#Landscape changes elevate the #risk of avian #influenza virus diversification and emergence in the East Asian–Australasian #Flyway
Significance
Highly pathogenic avian influenza virus (HPAIV) threatens wildlife, agriculture, and humans. Along the East Asian–Australasian Flyway, a major waterfowl migration corridor and HPAIV hot spot, landscape changes are altering migratory bird distributions and increasing opportunities for wild–poultry interactions. By integrating empirical data into an individual-based model, we show that landscape change between 2000 and 2015 reshaped waterfowl migration, substantially increased wild-poultry spillover, and avian influenza virus (AIV) reassortment in poultry, our proxy for potential AIV diversification and emergence of novel subtypes. Risk regions expanded across southeastern China, the Yellow River basin, and northeastern China.

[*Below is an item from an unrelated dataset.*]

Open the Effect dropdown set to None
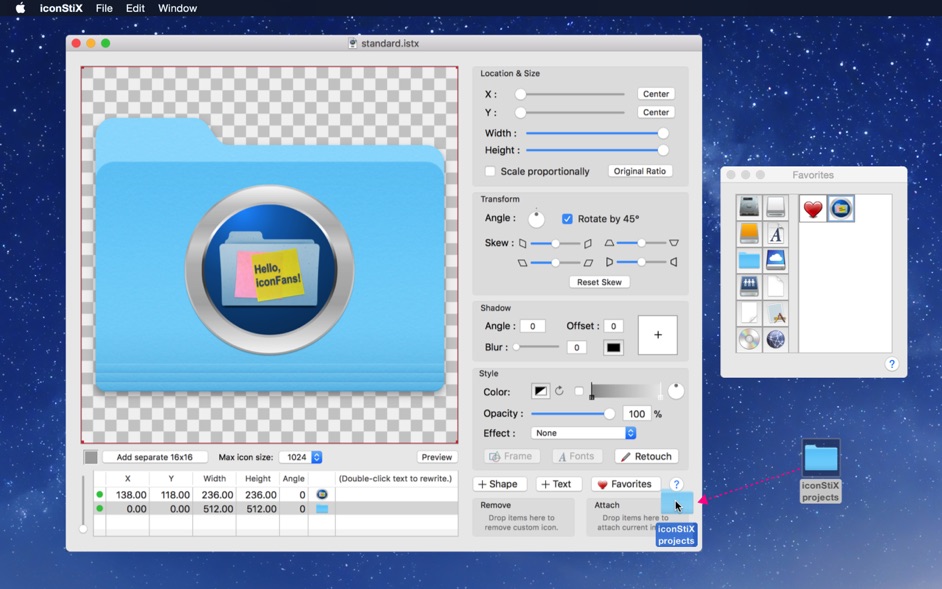This screenshot has height=589, width=942. click(584, 433)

These findings highlight the importance of landscape changes in potentially elevating AIV diversification and emergence, and the landscape dynamics should be integrated into future studies.
Abstract
Highly pathogenic avian influenza viruses (HPAIV) persistently threaten wild waterfowl, domestic poultry, and public health. The East Asian–Australasian Flyway plays a crucial role in HPAIV dynamics due to its large populations of migratory waterfowl and poultry. Over recent decades, this flyway has undergone substantial landscape changes, including both losses and gains of waterfowl habitats. These changes can affect waterfowl distributions, increase contact with poultry, and consequently alter ecological conditions that favor avian influenza virus (AIV) evolution. However, limited research has assessed these likely impacts. Here, we integrated empirical data and an individual-based model to simulate AIV transmission in migratory waterfowl and domestic poultry, including wild-to-poultry spillover and reassortment dynamics in poultry, across landscapes representing the years 2000 and 2015. We used the reassortment incidence as a proxy for ecological and transmission conditions that support viral diversification and the emergence of novel subtypes. Our simulations show that landscape change reshaped the waterfowl distribution, facilitated bird aggregation at improved habitats, increased coinfection, and raised reassortment rate by 1,593%, indicating a substantially higher potential for viral diversification and emergence. Model-generated risk maps show expanded and increased reassortment risk in southeastern China, the Yellow River Basin, and northeastern China. These findings suggest the importance of landscape change as a driver of potential AIV diversification and subtype emergence. This underscores the need for interdisciplinary approaches that integrate landscape dynamics, host movement, and viral evolution to better assess and mitigate future risk.